A Naumburg, dove soggiorna dal 1851 al 1858, Nietzsche ha occasione di frequentare il salotto del Consigliere Krug, punto d'incontro anche di famosi musicisti; da alcuni suoi scritti del '58 sembra affiorare l'intenzione di dedicarsi esclusivamente alla musica. Gli studi proseguono poi a Pforta, dove entra nel coro del Collegio Cistercense.
Negli anni immediatamente successivi, la preferenza niciana accordata alle esperienze più classiche trapassa in un avvicinamento alla "nuova musica", precedentemente detestata: Berlioz, Liszt, Wagner. Fino ad ora, infatti, la sua produzione musicale - tralasciando numerosi frammenti ed abbozzi, tra cui una Messa - si è accentrata principalmente nei campi cameristici del Lied (su testi di Groth, Rückert, Eichendorff, Petofi, Chamisso, Lou Andreas-Salomè, Byron, oltre che propri) e della musica pianistica.
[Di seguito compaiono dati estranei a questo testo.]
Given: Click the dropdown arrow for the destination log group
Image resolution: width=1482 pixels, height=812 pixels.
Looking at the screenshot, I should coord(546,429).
Il suo carattere risente nettamente dell'impronta schubert-schumanniana, tanto nella cantabilità melodica quanto nella preferenza accordata alla forma degli
"Albumblätter", composizioni brevi ed essenziali. Il discorso armonico rivela qui l'inesperienza di uno studio prevalentemente autodidattico; ma le ombre lisztiane e wagneriane lo portano a complicarsi nelle opere seguenti, tra cui il poema sinfonico
"Ermanarich" (1861). Si propone infatti un percorso tonale più ampio e più fluttuante, articolato in accordi dissonanti non risolti, ritardi, appoggiature, modulazioni improvvise.
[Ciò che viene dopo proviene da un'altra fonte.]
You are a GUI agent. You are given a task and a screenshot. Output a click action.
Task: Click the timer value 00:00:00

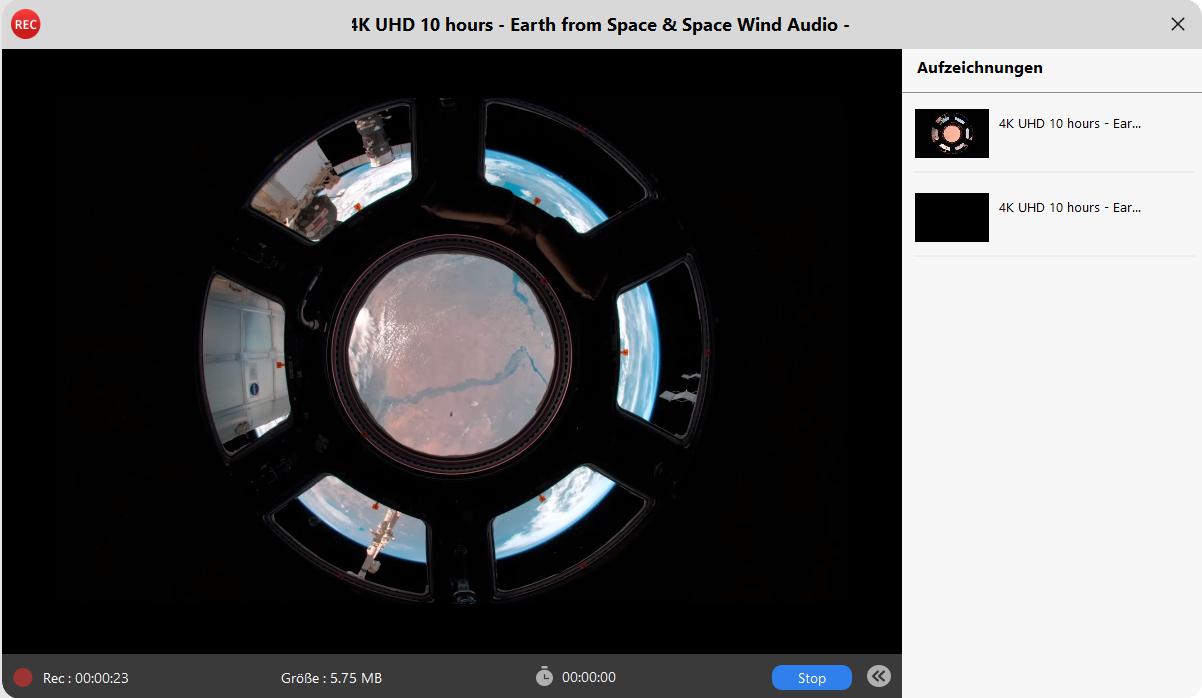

A Lipsia dal 1865 al 1868, apprezzato conoscitore di musica, Nietzsche diviene critico musicale per la
"Deutsche Allgemeine". Nel 1868 incontra personalmente Richard Wagner, col quale avvia un'amicizia destinata a sfociare più tardi in polemica insanabile. Nel 1871 elabora un'opera per pianoforte a quattro mani, i
"Sylvesterklänge", definendola "manifestazione dionisiaca" (è dello stesso anno la pubblicazione della
"Nascita della Tragedia") e la dona a Cosima Wagner quale regalo di Natale. L'accoglienza con cui essa viene accolta dai coniugi Wagner è piuttosto tiepida; nel 1872 Nietzsche riceve una dura critica da parte del direttore d'orchestra Hans von Bülov per una successiva elaborazione della stessa opera, i
"Manfredklänge". E' evidente che anche sulla base di questi giudizi sfavorevoli Nietzsche si risolve a dedicare alla musica uno spazio solo più teorico nel percorso filosofico che proprio dalla musica, in
"La nascita della Tragedia", si è schiuso.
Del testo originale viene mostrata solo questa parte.